Why teach literacy skills?

September 30, 2011 at 4:09 pm | Posted in Content Area Literacy | Leave a comment


(authored by Heidi King)

As a pre-service math teacher, I am currently taking my last course needed for certification, and it’s a literacy course! I have put it off until the end because I couldn’t think how it could possibly be relevant, and maybe the state of NY would change their requirements before I had to take it. No luck! Here I am, deep in my exploration of “what in the world is content area literacy and why do I have to teach reading?”

In the Book Subjects Matter, authors Daniels and Zemelman outline the Thinking Strategies of Effective Readers:

  • Visualize – mental pictures
  • Connect – to experience, events, other readings
  • Question – actively wonder
  • Infer – predict, interpret
  • Evaluate – determine importance, make judgments
  • Analyze – notice structure, vocabulary, purpose
  • Recall – summarize, remember information
  • Self-monitor – recognize and act on confusion

If you are able read for knowledge, and think critically about printed material you are a successful reader, you are literate. Many students in the US today are not literate. An article by David Rutenberg reports that about 70% of high school students graduate from high school without these skills.
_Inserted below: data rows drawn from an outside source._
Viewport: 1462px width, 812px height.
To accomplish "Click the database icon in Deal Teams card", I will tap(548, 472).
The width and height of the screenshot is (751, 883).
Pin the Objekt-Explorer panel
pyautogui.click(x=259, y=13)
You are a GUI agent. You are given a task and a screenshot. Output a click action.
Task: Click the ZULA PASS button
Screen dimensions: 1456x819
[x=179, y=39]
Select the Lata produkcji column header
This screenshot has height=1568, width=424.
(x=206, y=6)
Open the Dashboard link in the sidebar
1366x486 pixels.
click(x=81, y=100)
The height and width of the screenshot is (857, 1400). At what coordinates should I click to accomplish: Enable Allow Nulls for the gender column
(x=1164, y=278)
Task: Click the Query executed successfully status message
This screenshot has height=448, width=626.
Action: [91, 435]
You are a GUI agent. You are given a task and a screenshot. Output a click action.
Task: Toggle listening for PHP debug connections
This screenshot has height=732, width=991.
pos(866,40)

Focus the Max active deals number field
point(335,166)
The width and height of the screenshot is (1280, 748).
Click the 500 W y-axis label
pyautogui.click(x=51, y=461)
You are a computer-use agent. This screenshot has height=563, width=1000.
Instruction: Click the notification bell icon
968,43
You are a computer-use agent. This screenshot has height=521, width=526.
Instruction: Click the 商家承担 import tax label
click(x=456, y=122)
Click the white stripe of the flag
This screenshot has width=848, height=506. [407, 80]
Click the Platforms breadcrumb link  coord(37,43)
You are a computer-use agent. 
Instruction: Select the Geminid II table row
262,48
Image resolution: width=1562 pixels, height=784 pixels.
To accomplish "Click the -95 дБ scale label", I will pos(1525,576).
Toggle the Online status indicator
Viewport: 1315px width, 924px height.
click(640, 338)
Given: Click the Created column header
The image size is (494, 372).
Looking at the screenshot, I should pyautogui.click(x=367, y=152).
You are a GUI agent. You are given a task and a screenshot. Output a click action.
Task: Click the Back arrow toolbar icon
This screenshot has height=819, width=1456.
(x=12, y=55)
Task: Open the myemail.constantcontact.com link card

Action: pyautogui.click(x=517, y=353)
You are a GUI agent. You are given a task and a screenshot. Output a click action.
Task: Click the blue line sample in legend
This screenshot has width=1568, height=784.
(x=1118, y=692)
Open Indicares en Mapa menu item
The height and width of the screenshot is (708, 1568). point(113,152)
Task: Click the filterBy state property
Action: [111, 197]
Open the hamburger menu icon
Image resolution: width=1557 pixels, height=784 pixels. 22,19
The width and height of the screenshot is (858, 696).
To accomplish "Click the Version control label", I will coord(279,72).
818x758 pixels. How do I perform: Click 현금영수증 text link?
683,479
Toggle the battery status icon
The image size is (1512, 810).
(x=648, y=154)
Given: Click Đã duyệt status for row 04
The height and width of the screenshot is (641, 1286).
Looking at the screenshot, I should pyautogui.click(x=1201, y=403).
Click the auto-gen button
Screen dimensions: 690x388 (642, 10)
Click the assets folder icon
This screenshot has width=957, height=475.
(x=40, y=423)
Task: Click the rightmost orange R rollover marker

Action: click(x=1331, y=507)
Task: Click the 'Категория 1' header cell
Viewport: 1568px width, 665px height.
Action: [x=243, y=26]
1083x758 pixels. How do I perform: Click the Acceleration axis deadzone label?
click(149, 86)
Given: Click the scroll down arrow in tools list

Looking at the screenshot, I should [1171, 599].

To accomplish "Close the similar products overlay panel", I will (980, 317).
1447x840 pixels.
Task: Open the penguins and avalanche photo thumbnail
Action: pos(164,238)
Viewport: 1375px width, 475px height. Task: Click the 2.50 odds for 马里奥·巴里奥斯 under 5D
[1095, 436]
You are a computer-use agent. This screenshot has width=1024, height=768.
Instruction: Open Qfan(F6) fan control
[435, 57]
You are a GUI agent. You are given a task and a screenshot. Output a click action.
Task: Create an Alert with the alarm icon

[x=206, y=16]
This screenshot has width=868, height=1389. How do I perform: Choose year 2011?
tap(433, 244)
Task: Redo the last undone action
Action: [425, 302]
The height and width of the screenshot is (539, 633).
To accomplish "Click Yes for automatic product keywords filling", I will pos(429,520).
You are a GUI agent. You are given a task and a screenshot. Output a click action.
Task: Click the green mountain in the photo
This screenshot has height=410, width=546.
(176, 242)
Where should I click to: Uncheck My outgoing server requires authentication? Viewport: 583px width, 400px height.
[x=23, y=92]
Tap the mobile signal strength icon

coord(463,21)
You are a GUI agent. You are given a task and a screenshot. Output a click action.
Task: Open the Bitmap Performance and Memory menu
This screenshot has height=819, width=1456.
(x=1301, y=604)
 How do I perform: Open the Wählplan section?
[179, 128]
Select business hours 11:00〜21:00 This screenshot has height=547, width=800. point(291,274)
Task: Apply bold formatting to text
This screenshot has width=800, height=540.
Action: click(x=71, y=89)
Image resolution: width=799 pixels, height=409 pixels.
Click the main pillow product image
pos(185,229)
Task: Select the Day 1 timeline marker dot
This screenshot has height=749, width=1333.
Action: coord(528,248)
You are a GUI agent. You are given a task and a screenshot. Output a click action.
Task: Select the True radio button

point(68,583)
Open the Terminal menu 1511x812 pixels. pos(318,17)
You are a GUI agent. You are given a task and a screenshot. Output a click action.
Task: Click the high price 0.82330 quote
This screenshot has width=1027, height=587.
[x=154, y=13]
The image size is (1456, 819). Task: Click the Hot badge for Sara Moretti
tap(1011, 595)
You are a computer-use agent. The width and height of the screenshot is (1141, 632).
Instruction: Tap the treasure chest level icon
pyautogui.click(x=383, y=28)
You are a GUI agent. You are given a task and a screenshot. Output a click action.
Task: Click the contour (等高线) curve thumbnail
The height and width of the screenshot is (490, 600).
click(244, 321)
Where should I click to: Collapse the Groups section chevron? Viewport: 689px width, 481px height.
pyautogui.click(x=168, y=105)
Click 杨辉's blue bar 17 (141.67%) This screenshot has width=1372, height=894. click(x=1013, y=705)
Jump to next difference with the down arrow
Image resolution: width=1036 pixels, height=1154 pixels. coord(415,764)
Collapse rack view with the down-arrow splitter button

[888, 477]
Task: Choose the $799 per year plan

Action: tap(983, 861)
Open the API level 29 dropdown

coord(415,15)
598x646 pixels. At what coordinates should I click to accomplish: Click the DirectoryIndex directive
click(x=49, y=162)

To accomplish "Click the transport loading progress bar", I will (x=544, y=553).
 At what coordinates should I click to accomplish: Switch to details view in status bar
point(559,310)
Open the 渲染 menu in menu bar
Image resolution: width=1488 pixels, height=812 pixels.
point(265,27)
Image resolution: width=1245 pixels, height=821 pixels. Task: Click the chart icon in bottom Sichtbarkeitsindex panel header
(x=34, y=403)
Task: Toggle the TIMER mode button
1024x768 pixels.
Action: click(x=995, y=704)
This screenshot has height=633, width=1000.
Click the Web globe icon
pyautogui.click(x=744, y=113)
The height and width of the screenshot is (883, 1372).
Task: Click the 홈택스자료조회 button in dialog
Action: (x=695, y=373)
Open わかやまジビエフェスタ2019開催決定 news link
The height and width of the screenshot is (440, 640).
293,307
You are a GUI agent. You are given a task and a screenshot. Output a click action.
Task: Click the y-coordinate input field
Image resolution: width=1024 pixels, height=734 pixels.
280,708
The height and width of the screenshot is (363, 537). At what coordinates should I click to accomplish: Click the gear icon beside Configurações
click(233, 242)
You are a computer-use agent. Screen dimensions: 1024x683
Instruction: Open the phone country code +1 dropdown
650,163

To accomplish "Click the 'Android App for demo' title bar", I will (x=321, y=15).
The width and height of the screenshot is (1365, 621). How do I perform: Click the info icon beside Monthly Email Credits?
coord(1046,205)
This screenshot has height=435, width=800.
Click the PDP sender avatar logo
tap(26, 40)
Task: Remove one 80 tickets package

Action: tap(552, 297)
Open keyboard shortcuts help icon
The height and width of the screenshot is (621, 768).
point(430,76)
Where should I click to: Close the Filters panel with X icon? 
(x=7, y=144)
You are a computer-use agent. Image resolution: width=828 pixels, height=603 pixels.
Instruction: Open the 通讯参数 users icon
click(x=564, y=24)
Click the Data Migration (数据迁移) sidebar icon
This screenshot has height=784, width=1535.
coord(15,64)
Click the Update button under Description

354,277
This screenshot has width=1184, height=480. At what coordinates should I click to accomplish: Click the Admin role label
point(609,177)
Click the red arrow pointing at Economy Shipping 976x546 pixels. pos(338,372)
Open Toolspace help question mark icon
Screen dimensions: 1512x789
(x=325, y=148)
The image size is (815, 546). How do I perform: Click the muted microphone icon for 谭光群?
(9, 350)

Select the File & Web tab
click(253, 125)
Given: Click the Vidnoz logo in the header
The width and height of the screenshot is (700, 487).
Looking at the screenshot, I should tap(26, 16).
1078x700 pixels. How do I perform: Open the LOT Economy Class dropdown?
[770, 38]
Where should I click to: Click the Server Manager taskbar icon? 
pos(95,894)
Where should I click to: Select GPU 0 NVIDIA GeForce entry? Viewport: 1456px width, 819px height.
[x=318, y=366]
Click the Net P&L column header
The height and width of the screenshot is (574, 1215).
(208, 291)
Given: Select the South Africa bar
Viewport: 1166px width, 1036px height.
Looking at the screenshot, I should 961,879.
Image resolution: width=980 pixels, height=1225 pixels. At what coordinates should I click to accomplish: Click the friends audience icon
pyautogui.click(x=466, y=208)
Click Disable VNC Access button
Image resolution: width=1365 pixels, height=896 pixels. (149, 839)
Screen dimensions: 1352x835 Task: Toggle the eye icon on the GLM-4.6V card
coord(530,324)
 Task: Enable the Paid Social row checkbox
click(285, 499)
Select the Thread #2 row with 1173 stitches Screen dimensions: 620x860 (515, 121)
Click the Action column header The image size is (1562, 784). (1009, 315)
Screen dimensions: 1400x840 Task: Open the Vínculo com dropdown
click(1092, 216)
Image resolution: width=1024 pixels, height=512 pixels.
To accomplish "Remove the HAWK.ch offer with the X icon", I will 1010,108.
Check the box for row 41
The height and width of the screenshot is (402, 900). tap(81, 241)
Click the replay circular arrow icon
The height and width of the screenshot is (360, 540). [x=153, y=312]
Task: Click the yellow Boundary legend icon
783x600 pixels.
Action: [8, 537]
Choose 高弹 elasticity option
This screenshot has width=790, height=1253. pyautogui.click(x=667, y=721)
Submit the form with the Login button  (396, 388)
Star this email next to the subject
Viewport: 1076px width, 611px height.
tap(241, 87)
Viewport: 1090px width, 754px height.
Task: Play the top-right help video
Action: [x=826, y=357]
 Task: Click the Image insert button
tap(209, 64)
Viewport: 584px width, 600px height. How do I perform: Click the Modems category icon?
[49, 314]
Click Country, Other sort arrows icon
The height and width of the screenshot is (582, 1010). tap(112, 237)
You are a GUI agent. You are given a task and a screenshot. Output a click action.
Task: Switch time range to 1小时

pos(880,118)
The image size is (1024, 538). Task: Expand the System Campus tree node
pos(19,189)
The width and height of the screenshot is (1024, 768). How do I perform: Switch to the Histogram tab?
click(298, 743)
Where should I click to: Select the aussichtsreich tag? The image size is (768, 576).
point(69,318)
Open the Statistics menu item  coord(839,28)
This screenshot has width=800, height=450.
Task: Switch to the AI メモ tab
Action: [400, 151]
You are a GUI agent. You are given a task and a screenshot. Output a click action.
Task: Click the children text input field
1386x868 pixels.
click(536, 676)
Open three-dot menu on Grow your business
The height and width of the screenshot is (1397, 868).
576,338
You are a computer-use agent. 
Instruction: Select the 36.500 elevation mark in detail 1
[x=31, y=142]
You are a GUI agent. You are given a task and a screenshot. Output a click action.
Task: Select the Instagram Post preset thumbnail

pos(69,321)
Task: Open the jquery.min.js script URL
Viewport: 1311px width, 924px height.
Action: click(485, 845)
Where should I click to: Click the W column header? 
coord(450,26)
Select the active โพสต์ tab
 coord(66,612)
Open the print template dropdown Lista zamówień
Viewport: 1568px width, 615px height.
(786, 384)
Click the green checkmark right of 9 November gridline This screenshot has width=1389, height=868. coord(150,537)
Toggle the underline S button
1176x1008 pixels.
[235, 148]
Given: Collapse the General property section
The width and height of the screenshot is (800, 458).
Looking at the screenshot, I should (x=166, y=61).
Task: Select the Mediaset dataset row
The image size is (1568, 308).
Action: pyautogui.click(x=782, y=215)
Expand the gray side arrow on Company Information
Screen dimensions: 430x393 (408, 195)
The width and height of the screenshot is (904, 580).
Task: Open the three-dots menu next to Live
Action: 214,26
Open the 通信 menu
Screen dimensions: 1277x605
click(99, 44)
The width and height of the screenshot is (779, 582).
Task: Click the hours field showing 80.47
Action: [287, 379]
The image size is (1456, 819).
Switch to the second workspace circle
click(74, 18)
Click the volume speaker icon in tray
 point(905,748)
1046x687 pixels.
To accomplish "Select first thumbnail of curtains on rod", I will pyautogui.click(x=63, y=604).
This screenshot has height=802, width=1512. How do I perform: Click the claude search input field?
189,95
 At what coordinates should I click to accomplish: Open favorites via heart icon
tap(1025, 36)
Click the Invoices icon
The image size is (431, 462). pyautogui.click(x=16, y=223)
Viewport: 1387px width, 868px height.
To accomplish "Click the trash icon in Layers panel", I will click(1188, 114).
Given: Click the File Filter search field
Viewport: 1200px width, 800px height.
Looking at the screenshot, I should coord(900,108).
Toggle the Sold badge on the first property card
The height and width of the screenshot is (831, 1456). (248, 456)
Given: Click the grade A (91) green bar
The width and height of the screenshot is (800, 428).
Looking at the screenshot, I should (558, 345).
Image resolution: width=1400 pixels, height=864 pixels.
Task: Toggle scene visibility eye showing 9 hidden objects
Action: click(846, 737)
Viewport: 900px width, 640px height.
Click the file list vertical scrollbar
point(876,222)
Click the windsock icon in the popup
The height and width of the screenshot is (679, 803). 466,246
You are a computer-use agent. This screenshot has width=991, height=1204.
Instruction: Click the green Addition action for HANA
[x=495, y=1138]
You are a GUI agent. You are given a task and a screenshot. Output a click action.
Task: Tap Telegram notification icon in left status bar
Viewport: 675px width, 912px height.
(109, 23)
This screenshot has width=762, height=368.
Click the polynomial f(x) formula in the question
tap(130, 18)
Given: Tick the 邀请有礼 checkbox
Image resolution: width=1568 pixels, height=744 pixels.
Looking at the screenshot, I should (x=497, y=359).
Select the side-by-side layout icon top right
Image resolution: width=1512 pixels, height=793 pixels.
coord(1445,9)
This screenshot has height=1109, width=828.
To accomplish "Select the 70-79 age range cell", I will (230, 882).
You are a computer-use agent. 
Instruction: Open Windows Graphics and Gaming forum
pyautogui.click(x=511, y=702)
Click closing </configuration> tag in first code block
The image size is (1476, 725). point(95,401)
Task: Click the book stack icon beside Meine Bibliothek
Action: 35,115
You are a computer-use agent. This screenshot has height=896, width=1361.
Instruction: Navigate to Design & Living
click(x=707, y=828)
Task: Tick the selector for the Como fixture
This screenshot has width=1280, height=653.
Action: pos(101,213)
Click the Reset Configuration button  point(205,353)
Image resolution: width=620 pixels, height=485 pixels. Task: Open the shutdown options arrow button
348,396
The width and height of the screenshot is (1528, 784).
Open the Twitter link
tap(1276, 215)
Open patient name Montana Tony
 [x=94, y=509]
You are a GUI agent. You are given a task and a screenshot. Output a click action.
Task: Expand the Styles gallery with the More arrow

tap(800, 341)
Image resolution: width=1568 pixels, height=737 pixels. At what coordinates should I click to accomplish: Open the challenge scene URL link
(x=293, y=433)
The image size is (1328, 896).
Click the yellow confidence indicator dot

This made me wonder if there exists a similar list for mathies… a “Thinking Strategies of Effective Mathematicians” list. In my search, I found a 2010 report on the latest PISA survey of education performance by the Organization for Economic Co-operation and Development (OECD). The big news was the province of Shanghai, China. Shanghai, China took part in the testing for the first time and scored higher in reading than any country. It also topped the tables in math and science. More than one-quarter of Shanghai’s 15-year-olds demonstrated advanced mathematical thinking skills to solve complex math problems. This >25% compared to an OECD average of just 3% (U.S. scored below the 3% average). As part of the report, the OECD listed the skills demonstrated by Shanghai-China’s 15-year-olds; I’ve used them to make my list…

Thinking Strategies of Effective Mathematicians:

  • Conceptualize
  • Generalize
  • Investigate
  • Apply insight and understanding
  • Creatively use information based on their own investigations
  • Model complex problem situations
  • Develop new approaches and strategies

Looks to me like successful readers have skills remarkably similar to successful mathematicians. I guess this answers the question, why do I have to teach literacy skills. This is not about teaching students to read, this is about helping students be independent effective learners. As a math teacher (or any content teacher), how can I expect my students to be successful without these skills? In fact, if students are not learning these skills in their content classes, what are they learning?